Dolkun Isa said that he first attempted to apply for a U.S. visa in 1999 to attend a U.S. congressional meeting while he was a refugee in Germany.
"I went to the U.S. consulate in Frankfurt to get a visa. But I was taken from the U.S. consulate to the German police office," he said, adding that he suspected that his name was on the Interpol list.
In 2006, after he obtained German citizenship, he flew to the United States without applying for a visa, based on the understanding that Germans are covered by a U.S. visa-waiver program.
"At the Dulles airport in Washington, I was stopped and after 23 hours, and the immigration authorities sent me back to Germany. They did not say exactly the reason for not letting me enter the country but my impression was I have been put on a blacklist of the State Department," he said.

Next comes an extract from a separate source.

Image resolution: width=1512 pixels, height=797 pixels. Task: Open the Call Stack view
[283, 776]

Now that the U.S. has decided to allow him into the country, he hoped that other countries that had denied him entry, such as Turkey and South Korea, would also allow him to travel there to meet with exile Uyghur communities.

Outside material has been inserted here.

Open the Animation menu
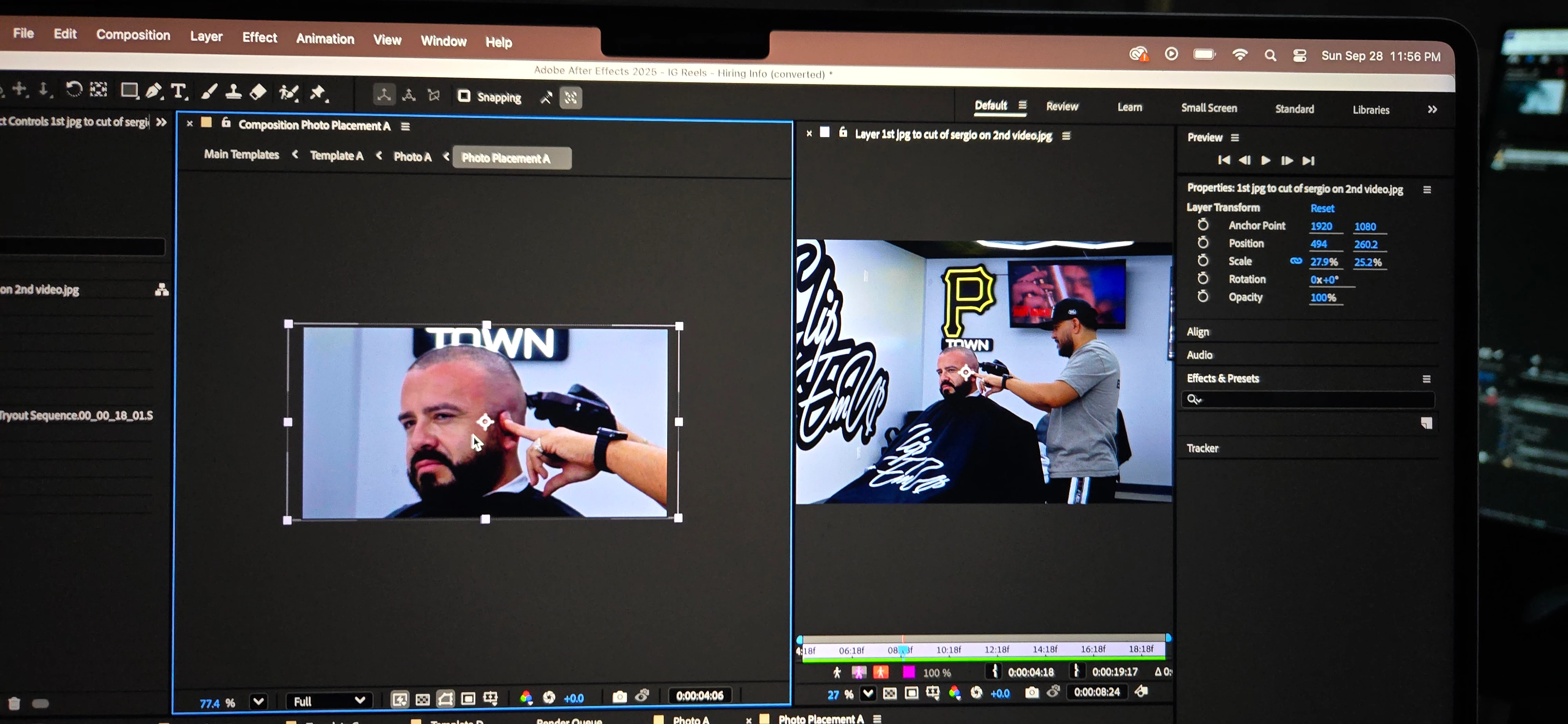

When asked to comment on Dolkun Isa's case, U.S. officials said they cannot speak on specific visa cases because those records are confidential but stressed that the State Department does not have any "blacklist" for travelers.
But the department maintains a database, called CLASS, that has over 39 million records on those who may be inadmissible to the United States, the officials told RFA. The entries to the database are added by U.S. government agencies.
There are various conditions, including security-related conditions, imposed on citizens of countries covered under the visa-waiver program and wishing to travel to the United States, the officials said.
In addition, a visa only authorizes a traveler to approach the port of entry into the United States.
"The Department of Homeland Security has the final say on who can be admitted to the United States," a State Department official said.
Still, Nury Turkel, a Uyghur American attorney based in Washington, described Dolkan Isa's visit to the United States as a "political victory" for all Uyghurs, saying the Chinese government was trying to curtail the Uyghur freedom movement domestically and internationally.
"This is a big slap in the face of the Chinese," he said.
Reported by Parameswaran Ponnudurai.
CORRECTION: An earlier version of this story identified Dolkun Isa as spokesman for the World Uyghur Congress.